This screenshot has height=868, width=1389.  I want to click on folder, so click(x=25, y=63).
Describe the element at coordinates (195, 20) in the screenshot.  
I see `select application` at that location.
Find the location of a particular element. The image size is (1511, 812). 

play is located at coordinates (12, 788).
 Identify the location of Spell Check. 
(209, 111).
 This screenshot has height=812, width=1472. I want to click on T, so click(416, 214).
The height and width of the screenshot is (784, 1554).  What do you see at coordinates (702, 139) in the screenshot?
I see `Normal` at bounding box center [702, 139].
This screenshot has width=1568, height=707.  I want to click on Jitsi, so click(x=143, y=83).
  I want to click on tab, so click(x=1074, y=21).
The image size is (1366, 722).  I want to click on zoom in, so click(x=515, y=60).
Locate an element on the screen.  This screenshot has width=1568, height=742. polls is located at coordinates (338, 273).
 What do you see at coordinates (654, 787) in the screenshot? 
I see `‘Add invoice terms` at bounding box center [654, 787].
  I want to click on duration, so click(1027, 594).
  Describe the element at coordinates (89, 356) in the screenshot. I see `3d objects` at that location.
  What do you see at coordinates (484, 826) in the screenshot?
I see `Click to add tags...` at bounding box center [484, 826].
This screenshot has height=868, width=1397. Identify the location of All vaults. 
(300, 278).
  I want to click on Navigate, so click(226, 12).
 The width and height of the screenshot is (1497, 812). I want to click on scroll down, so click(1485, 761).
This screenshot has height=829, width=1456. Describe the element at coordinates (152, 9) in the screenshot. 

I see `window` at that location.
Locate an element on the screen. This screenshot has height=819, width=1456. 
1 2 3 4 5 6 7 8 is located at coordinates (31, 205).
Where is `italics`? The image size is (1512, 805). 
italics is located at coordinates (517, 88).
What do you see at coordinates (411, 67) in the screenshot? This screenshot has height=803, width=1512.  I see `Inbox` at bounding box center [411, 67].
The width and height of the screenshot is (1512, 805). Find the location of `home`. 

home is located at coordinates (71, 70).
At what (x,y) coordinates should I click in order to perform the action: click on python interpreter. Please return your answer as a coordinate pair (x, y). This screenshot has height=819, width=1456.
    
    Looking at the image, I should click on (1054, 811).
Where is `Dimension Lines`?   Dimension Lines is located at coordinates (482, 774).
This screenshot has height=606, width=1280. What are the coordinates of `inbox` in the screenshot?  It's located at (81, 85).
::::::::::
:: Objective ::
Repeat the records word for word, beginning at the line that contains "At what (x,y)" and stopping at the end of the records.

:: Solution to the problem ::
At what (x,y) coordinates should I click in order to perform the action: click on python interpreter. Please return your answer as a coordinate pair (x, y). This screenshot has height=819, width=1456.
    
    Looking at the image, I should click on (1054, 811).
Where is `Dimension Lines`?   Dimension Lines is located at coordinates (482, 774).
This screenshot has height=606, width=1280. What are the coordinates of `inbox` in the screenshot?  It's located at (81, 85).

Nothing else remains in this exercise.